Dünyada erişkin nüfusun 1/3’ü sigara içiyor. Sigaradan dolayı her yıl 4 milyon, her gün 11 bin insan hayatını kaybediyor. Sigara nedeniyle 20. yy’da 100 milyon ölüm gerçekleştiği biliniyor. Bu sayı 21. yy’da 1 milyara çıkabilir.


ÇERNOBİL’İN KARADENİZ’DEKİ KANSER ARTIŞIYLA İLİŞKİSİ VAR MI?

1986 yılında Sovyetler Birliği’nin Çernobil nükleer santralindeki ünitelerden birinde soğutucu kaybı sonucu reaktör kalbi eridi. Oluşan radyasyon bulutunun haftalarca, Türkiye dâhil Avrupa üzerinde dolaştığı, yağmurlarla birlikte besin zincirine ulaştığı hepimizce malum. Çernobil kazasıyla nükleer endüstrinin imajı ağır bir yara alırken, dünya kamuoyunun nükleer enerjiye güveni sarsıldı. Fakat dile getirilen endişelerde psikolojik boyut daha ağır basıyor. Geçtiğimiz hafta Sağlık Bakanı Recep Akdağ, Çernobil kazasının yaygın inanışın aksine özellikle Doğu Karadeniz Bölgesi’ndeki kanser vakalarında artışa neden olmadığını bildirdi. Bakan Akdağ, “Asıl Çernobil, cebinde sigara taşıyan her vatandaşın üzerinde.” diyor ve ekliyor: “Karadeniz bölgesindeki kanser vakaları diğer bölgelerimizden farklı bir artış göstermemekte.

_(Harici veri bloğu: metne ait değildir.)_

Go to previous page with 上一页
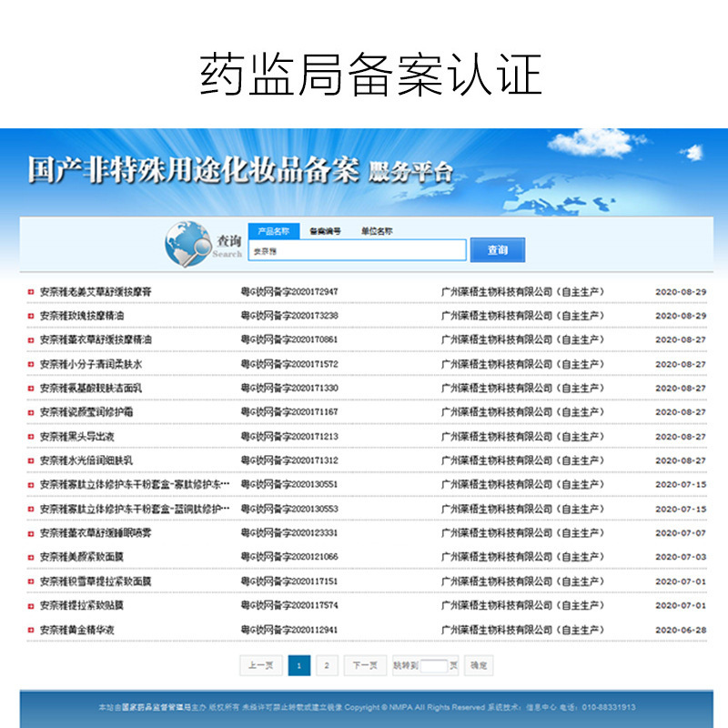The image size is (728, 728). click(x=260, y=666)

Ülkemizin tüm bölgelerinde görülen kanser sayılarındaki artış büyük ölçüde, kanser kayıtlarını çok daha titizlikle tutmamızla ilgili.”


DÜNYADAKİ MEVCUT NÜKLEER REAKTÖR SAYISI

ABD 104, Almanya 18, Arjantin 2, Belçika 7, Brezilya 2, Bulgaristan 4, Çek Cumhuriyeti 6, Çin 9, Ermenistan 1, Finlandiya 4, Fransa 59, Güney Afrika 2, Güney Kore 20, Hindistan 14, Hollanda 1, İran 0, İngiltere 23, İspanya 9, İsveç 11, İsviçre 5, Japonya 54, Kanada 17, Kuzey Kore 0, Litvanya 1, Macaristan 4, Meksika 2, Pakistan 2, Romanya 1, Rusya 31, Slovakya 6, Slovenya 1, Ukrayna 15.


TÜRKİYE NÜKLEER MÜHENDİS DEPOSU

Türkiye 1960’lardan bu yana 1800 nükleer mühendis yetiştirmiş. Fakat bunların çoğu kendi işlerini yapamadan farklı sektörlere yönelip emekli olmuş insanlar. Aralarında tuhafiye dükkânı açanlar, ticarete girenler, bankacılık yapanlar var. Bir kısmı ise Kanada, ABD, Almanya, Fransa ve İsviçre gibi ülkelere göç etmiş. Bir dönem İsveç dışişleri bakanlığı ve uluslararası TAEK başkanlığı yapmış olan Hans Blix durumumuzu şöyle özetlemiş: “Bu kadar eleman yetiştirdiği halde nükleer programı olmayan yegâne ülke Türkiye!”